Our research in the area of inorganic materials encompasses functional aspects of inorganic chemistry, hybrids and applications. Several projects include new catalytic materials based on metallacrown ethers, hybrid inorganic-organic polymers, metal-organic, and mixed valence third order nonlinear optical materials and semiconductor nanoclusters. The specific projects include new synthetic methodologies and characterization techniques.

Synthesis of novel inorganic materials

Metallacrown ethers
These are extremely interesting materials for use as catalyst in industrially important reactions such as alkene hydroformylation that use carbon monoxide as a reactant. The metallacrown ethers contain a number of different groups that are capable of interacting with the carbon monoxide and increasing both the activity and selectivity of its reactions. This research involves 1) the synthesis and characterization of a variety of metallacrown ethers, 2) studies of the properties of these materials that could affect their ability to function as catalysts and 3) evaluation of the metallacrown ethers as catalysts.

Poly(alkylene phosphonate)s
This project involves the synthesis, characterization and functionalization of poly(alkylene phosphonate)s, a class of polymers similar to DNA and RNA with phosphorus esters in the polymer chain. These polymers are of interest because they are readily prepared from inexpensive starting materials and they should be readily hydrolyzed to biocompatible products in vivo. This could make them extremely interesting materials for the controlled release of bioactive materials both because it should be possible to attach a variety of these materials to the phosphorus and because it should be possible to vary the hydrolysis rates of these polymers, and thus the release rates of the bioactive materials, by changing the alkylene group.

Materials with NonLinear Optical Properties and Applications

Third-order nonlinear optical materials are of interest for use in power limiters for protecting biological systems and sensitive detectors for exposure to high intensity laser light. These materials also have potential applications in all-optical computers. Collaborative research has demonstrated that transition metal complexes can exhibit third-order optical nonlinearities that are nearly as large as those of conjugated polymers (currently the best third-order nonlinear optical materials). Mixed valence complexes are molecules containing at least two metal ions in different oxidation states, which are significantly coupled to each other. As a consequence of the electronic coupling between the metal ions, electrons can be delocalized between them to varying degrees. Mixed valence complexes are therefore ideal candidates for the preparation of new nonlinear optical materials because they are intrinsically highly polarizable molecules. In addition, their properties can be easily tuned by substituting metal ions, varying their oxidation state, and adjusting the electronic coupling between them. We are currently preparing various mixed valence complexes and studying their nonlinear optical properties. Our goal is to both discover new and efficient nonlinear optical materials and determine correlations between their properties and structure.

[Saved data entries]

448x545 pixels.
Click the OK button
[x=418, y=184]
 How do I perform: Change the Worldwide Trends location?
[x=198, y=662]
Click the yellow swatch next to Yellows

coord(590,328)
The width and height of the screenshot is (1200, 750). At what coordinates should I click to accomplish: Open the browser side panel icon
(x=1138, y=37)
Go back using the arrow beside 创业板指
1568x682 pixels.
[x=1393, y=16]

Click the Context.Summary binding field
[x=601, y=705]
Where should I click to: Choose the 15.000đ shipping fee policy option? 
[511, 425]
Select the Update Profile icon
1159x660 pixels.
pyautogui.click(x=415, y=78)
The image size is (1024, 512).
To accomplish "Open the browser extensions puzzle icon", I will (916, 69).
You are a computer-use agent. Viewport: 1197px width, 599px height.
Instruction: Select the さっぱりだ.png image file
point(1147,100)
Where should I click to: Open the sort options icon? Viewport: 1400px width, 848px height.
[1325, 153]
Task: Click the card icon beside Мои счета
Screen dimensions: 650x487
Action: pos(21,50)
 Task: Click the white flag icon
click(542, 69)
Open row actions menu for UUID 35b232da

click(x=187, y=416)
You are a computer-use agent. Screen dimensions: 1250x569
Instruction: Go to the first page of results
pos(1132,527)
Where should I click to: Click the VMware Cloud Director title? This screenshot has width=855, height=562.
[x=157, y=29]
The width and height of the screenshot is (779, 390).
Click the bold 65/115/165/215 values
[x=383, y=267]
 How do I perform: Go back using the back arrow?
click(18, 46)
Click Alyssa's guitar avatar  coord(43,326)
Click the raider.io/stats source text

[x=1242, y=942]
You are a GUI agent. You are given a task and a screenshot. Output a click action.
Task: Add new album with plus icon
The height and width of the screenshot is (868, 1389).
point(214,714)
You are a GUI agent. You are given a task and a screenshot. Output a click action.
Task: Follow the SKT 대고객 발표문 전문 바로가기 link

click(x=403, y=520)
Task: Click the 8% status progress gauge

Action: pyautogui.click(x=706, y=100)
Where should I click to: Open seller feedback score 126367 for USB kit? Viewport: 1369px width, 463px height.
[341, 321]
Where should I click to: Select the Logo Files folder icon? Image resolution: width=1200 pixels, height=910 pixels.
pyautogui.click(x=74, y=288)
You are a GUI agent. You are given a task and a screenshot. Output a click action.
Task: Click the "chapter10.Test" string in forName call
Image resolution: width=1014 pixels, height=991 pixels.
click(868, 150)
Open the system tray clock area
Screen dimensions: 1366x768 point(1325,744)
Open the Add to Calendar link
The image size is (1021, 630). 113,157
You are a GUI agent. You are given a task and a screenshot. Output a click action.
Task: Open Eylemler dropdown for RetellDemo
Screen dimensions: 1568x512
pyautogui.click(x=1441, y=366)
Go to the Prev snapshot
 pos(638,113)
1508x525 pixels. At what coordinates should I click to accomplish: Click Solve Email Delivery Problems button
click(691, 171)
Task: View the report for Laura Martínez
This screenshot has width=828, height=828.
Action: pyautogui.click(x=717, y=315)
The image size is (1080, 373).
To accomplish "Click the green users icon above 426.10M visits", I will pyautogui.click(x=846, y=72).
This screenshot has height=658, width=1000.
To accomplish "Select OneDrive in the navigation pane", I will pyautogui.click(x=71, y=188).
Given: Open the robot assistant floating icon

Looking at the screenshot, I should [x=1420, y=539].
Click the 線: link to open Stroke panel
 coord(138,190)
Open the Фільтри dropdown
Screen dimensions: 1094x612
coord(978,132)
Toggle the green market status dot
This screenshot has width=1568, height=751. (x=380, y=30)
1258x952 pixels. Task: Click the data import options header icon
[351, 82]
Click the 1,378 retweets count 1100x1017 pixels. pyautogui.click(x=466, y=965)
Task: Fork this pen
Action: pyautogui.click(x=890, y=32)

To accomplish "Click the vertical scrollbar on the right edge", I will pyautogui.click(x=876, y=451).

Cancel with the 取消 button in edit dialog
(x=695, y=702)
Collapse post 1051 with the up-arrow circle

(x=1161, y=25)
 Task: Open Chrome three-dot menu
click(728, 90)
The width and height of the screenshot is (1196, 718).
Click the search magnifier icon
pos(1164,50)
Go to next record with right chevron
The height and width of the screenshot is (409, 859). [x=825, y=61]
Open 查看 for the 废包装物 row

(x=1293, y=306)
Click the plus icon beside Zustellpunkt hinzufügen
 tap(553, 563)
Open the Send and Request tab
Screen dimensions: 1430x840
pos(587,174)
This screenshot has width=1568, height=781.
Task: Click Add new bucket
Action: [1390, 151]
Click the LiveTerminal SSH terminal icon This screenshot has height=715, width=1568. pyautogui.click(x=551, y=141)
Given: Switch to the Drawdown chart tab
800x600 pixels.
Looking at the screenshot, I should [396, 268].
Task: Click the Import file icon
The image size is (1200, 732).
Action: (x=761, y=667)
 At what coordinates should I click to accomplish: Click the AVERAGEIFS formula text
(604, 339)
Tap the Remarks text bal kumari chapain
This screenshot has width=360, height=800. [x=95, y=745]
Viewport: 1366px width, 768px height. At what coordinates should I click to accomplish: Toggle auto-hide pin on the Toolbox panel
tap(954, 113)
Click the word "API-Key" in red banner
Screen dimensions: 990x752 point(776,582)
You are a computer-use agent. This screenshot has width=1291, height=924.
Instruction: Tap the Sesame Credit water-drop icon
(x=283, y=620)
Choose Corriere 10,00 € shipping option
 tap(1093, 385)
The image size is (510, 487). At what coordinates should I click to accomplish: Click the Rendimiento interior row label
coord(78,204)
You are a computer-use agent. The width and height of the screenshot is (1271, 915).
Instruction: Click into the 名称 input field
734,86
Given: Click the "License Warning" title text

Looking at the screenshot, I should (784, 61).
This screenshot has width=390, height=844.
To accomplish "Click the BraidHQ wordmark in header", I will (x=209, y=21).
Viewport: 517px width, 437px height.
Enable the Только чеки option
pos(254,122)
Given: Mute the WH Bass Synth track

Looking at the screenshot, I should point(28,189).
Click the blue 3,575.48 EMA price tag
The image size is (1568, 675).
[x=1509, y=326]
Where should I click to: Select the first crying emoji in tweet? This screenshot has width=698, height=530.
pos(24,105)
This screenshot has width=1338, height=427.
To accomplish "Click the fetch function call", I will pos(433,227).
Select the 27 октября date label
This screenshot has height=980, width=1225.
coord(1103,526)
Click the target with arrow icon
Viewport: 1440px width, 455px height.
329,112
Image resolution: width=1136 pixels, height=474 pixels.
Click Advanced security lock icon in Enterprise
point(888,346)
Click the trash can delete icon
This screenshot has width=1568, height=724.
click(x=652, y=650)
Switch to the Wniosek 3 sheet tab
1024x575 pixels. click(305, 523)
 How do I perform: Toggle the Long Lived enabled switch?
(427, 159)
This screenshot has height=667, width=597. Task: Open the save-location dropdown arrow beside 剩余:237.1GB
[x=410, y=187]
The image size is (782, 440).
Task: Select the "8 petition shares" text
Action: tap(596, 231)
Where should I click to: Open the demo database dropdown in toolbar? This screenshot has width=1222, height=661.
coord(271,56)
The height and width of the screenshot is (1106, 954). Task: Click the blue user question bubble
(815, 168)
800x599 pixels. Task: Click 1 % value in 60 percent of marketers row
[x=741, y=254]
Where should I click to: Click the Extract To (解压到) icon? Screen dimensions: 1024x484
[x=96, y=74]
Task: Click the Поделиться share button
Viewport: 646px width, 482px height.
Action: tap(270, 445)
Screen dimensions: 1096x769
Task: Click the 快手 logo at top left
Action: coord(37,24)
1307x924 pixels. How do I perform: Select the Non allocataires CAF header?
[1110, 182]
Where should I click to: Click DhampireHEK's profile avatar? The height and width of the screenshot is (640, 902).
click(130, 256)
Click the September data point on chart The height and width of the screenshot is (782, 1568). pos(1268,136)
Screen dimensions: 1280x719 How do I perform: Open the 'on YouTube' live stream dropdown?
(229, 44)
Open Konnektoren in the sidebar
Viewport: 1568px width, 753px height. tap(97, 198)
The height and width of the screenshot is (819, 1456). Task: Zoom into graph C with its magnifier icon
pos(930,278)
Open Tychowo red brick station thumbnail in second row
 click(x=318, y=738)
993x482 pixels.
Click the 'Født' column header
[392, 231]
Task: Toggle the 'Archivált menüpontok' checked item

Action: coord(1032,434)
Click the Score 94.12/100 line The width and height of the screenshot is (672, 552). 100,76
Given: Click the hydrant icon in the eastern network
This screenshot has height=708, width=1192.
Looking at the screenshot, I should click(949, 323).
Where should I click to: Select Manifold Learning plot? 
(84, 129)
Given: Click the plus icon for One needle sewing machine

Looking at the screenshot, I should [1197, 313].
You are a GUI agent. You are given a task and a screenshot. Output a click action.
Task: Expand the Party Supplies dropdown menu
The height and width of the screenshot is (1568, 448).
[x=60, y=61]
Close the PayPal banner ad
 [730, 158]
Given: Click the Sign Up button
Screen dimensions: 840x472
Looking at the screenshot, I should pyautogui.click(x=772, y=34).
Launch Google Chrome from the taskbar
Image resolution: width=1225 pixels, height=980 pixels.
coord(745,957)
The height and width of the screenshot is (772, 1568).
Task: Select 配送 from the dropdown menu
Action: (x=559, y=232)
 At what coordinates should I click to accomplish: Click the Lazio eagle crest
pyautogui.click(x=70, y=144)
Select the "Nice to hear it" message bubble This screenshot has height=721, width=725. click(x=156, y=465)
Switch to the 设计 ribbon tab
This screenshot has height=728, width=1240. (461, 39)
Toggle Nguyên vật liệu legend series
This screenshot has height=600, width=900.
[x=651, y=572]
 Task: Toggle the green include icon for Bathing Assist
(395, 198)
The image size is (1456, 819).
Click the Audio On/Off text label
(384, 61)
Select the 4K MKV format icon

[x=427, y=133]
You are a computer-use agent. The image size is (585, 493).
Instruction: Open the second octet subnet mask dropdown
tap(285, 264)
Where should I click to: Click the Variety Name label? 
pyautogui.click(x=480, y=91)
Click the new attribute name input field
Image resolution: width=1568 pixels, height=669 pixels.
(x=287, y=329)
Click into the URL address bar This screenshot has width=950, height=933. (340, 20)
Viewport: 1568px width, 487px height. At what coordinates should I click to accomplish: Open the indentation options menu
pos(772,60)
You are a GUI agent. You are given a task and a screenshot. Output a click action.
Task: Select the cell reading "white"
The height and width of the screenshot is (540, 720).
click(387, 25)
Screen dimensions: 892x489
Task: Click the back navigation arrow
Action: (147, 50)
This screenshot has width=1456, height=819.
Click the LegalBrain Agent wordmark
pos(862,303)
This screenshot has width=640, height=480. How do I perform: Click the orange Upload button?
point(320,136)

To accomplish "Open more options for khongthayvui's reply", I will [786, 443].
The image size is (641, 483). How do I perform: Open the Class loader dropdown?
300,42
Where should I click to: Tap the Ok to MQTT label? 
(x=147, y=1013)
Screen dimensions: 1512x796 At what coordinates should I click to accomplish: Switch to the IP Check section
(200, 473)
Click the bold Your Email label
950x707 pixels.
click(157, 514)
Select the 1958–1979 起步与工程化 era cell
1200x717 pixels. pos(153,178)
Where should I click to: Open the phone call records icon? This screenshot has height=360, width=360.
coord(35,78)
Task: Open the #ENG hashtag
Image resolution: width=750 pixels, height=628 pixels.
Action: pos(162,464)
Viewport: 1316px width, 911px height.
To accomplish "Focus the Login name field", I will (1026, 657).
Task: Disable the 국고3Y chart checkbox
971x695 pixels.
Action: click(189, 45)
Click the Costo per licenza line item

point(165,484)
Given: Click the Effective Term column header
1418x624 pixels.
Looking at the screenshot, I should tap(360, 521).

#### [EXPLORE THE MATERIAL]
[1] From the inorganic materials research text, repeat the passage between "Our research in" and "and characterization techniques.", inclusive.
[2] According to the inorganic materials research text, what reactant is used in industrially important reactions such as alkene hydroformylation?
[3] Decide whether each statement agrees with the inorganic materials research text, answering yes or no and quoting the words that settle it: (a) Poly(alkylene phosphonate)s are made from expensive starting materials. (b) Mixed valence complexes contain at least two metal ions in different oxidation states. (c) Transition metal complexes can show third-order optical nonlinearities larger than those of conjugated polymers.
None of this data is required.

#### [EXERCISE SOLUTIONS]
[1]
Our research in the area of inorganic materials encompasses functional aspects of inorganic chemistry, hybrids and applications. Several projects include new catalytic materials based on metallacrown ethers, hybrid inorganic-organic polymers, metal-organic, and mixed valence third order nonlinear optical materials and semiconductor nanoclusters. The specific projects include new synthetic methodologies and characterization techniques.

[2] Carbon monoxide.

[3]
(a) No: "readily prepared from inexpensive starting materials"
(b) Yes: "molecules containing at least two metal ions in different oxidation states"
(c) No: "nearly as large as those of conjugated polymers"